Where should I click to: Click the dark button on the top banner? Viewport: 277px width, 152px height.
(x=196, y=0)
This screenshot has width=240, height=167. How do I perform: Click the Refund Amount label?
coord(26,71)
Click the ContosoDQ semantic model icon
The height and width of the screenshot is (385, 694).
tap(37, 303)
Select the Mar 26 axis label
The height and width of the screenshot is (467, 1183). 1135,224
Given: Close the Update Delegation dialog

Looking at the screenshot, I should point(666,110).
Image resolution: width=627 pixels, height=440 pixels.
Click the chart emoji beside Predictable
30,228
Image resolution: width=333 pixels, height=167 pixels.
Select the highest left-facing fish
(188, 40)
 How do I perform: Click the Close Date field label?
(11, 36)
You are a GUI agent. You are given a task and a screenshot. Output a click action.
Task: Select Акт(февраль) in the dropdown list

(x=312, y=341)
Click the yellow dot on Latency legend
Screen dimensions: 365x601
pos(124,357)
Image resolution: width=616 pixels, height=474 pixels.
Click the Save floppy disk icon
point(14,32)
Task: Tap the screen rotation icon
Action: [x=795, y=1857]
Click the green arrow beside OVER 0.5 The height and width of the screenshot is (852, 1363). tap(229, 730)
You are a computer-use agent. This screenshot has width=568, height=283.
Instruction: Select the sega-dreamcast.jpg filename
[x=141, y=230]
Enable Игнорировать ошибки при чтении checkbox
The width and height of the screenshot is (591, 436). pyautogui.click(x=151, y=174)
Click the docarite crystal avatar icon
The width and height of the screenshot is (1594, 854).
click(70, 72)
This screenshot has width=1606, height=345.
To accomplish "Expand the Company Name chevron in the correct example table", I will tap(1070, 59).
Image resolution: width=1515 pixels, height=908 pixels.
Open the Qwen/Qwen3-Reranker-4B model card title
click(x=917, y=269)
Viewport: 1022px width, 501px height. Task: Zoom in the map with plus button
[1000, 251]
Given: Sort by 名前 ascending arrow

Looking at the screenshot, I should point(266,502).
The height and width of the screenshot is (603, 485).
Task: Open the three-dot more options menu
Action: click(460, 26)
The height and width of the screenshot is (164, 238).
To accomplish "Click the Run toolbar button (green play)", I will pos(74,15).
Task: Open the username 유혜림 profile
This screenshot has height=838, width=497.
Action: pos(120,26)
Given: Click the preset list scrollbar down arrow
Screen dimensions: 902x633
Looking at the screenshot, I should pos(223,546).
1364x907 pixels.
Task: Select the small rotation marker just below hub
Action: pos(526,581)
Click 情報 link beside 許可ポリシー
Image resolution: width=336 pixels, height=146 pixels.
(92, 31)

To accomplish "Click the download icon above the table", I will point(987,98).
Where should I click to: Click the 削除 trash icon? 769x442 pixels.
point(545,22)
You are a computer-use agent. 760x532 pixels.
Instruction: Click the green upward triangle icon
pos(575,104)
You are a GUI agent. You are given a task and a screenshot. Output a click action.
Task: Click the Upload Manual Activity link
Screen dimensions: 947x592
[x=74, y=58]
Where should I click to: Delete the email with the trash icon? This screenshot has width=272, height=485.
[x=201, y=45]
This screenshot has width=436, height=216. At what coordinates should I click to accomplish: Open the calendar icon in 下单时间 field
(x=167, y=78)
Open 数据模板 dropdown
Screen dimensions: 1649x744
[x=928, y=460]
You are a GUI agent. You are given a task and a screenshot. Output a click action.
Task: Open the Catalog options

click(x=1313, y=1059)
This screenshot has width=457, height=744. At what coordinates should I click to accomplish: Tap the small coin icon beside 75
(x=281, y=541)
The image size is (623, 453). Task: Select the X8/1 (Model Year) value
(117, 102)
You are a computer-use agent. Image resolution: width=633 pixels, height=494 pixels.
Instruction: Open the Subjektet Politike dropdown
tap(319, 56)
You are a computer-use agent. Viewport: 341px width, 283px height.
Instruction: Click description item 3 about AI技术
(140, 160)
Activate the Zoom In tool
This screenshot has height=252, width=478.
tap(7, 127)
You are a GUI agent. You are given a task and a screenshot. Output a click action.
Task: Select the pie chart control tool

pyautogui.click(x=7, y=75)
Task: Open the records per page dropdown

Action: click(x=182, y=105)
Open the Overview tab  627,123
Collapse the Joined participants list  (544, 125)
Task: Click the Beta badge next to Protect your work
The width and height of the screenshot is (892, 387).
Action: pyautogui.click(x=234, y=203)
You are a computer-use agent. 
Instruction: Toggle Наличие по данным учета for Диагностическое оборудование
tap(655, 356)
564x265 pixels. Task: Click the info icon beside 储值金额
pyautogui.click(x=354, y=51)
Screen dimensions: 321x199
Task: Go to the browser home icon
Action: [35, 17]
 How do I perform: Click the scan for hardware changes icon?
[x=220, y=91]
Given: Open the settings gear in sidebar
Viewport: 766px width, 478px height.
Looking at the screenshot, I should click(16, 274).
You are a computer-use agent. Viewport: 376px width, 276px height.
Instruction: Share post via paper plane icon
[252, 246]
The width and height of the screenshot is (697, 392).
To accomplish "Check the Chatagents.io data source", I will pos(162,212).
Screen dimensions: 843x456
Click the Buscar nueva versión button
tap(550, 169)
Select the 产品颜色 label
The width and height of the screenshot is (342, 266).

▶ [Task brief]: Each line of the listing should be echoed back exactly.

▶ [Solved problem]:
Where should I click to: Click the dark button on the top banner? Viewport: 277px width, 152px height.
(x=196, y=0)
This screenshot has width=240, height=167. How do I perform: Click the Refund Amount label?
coord(26,71)
Click the ContosoDQ semantic model icon
The height and width of the screenshot is (385, 694).
tap(37, 303)
Select the Mar 26 axis label
The height and width of the screenshot is (467, 1183). 1135,224
Given: Close the Update Delegation dialog

Looking at the screenshot, I should point(666,110).
Image resolution: width=627 pixels, height=440 pixels.
Click the chart emoji beside Predictable
30,228
Image resolution: width=333 pixels, height=167 pixels.
Select the highest left-facing fish
(188, 40)
 How do I perform: Click the Close Date field label?
(11, 36)
You are a GUI agent. You are given a task and a screenshot. Output a click action.
Task: Select Акт(февраль) in the dropdown list

(x=312, y=341)
Click the yellow dot on Latency legend
Screen dimensions: 365x601
pos(124,357)
Image resolution: width=616 pixels, height=474 pixels.
Click the Save floppy disk icon
point(14,32)
Task: Tap the screen rotation icon
Action: [x=795, y=1857]
Click the green arrow beside OVER 0.5 The height and width of the screenshot is (852, 1363). tap(229, 730)
You are a computer-use agent. This screenshot has width=568, height=283.
Instruction: Select the sega-dreamcast.jpg filename
[x=141, y=230]
Enable Игнорировать ошибки при чтении checkbox
The width and height of the screenshot is (591, 436). pyautogui.click(x=151, y=174)
Click the docarite crystal avatar icon
The width and height of the screenshot is (1594, 854).
click(70, 72)
This screenshot has width=1606, height=345.
To accomplish "Expand the Company Name chevron in the correct example table", I will tap(1070, 59).
Image resolution: width=1515 pixels, height=908 pixels.
Open the Qwen/Qwen3-Reranker-4B model card title
click(x=917, y=269)
Viewport: 1022px width, 501px height. Task: Zoom in the map with plus button
[1000, 251]
Given: Sort by 名前 ascending arrow

Looking at the screenshot, I should point(266,502).
The height and width of the screenshot is (603, 485).
Task: Open the three-dot more options menu
Action: click(460, 26)
The height and width of the screenshot is (164, 238).
To accomplish "Click the Run toolbar button (green play)", I will pos(74,15).
Task: Open the username 유혜림 profile
This screenshot has height=838, width=497.
Action: pos(120,26)
Given: Click the preset list scrollbar down arrow
Screen dimensions: 902x633
Looking at the screenshot, I should pos(223,546).
1364x907 pixels.
Task: Select the small rotation marker just below hub
Action: pos(526,581)
Click 情報 link beside 許可ポリシー
Image resolution: width=336 pixels, height=146 pixels.
(92, 31)

To accomplish "Click the download icon above the table", I will point(987,98).
Where should I click to: Click the 削除 trash icon? 769x442 pixels.
point(545,22)
You are a computer-use agent. 760x532 pixels.
Instruction: Click the green upward triangle icon
pos(575,104)
You are a GUI agent. You are given a task and a screenshot. Output a click action.
Task: Click the Upload Manual Activity link
Screen dimensions: 947x592
[x=74, y=58]
Where should I click to: Delete the email with the trash icon? This screenshot has width=272, height=485.
[x=201, y=45]
This screenshot has width=436, height=216. At what coordinates should I click to accomplish: Open the calendar icon in 下单时间 field
(x=167, y=78)
Open 数据模板 dropdown
Screen dimensions: 1649x744
[x=928, y=460]
You are a GUI agent. You are given a task and a screenshot. Output a click action.
Task: Open the Catalog options

click(x=1313, y=1059)
This screenshot has width=457, height=744. At what coordinates should I click to accomplish: Tap the small coin icon beside 75
(x=281, y=541)
The image size is (623, 453). Task: Select the X8/1 (Model Year) value
(117, 102)
You are a computer-use agent. Image resolution: width=633 pixels, height=494 pixels.
Instruction: Open the Subjektet Politike dropdown
tap(319, 56)
You are a computer-use agent. Viewport: 341px width, 283px height.
Instruction: Click description item 3 about AI技术
(140, 160)
Activate the Zoom In tool
This screenshot has height=252, width=478.
tap(7, 127)
You are a GUI agent. You are given a task and a screenshot. Output a click action.
Task: Select the pie chart control tool

pyautogui.click(x=7, y=75)
Task: Open the records per page dropdown

Action: click(x=182, y=105)
Open the Overview tab  627,123
Collapse the Joined participants list  (544, 125)
Task: Click the Beta badge next to Protect your work
The width and height of the screenshot is (892, 387).
Action: pyautogui.click(x=234, y=203)
You are a computer-use agent. 
Instruction: Toggle Наличие по данным учета for Диагностическое оборудование
tap(655, 356)
564x265 pixels. Task: Click the info icon beside 储值金额
pyautogui.click(x=354, y=51)
Screen dimensions: 321x199
Task: Go to the browser home icon
Action: [35, 17]
 How do I perform: Click the scan for hardware changes icon?
[x=220, y=91]
Given: Open the settings gear in sidebar
Viewport: 766px width, 478px height.
Looking at the screenshot, I should click(16, 274).
You are a computer-use agent. Viewport: 376px width, 276px height.
Instruction: Share post via paper plane icon
[252, 246]
The width and height of the screenshot is (697, 392).
To accomplish "Check the Chatagents.io data source", I will pos(162,212).
Screen dimensions: 843x456
Click the Buscar nueva versión button
tap(550, 169)
Select the 产品颜色 label
The width and height of the screenshot is (342, 266).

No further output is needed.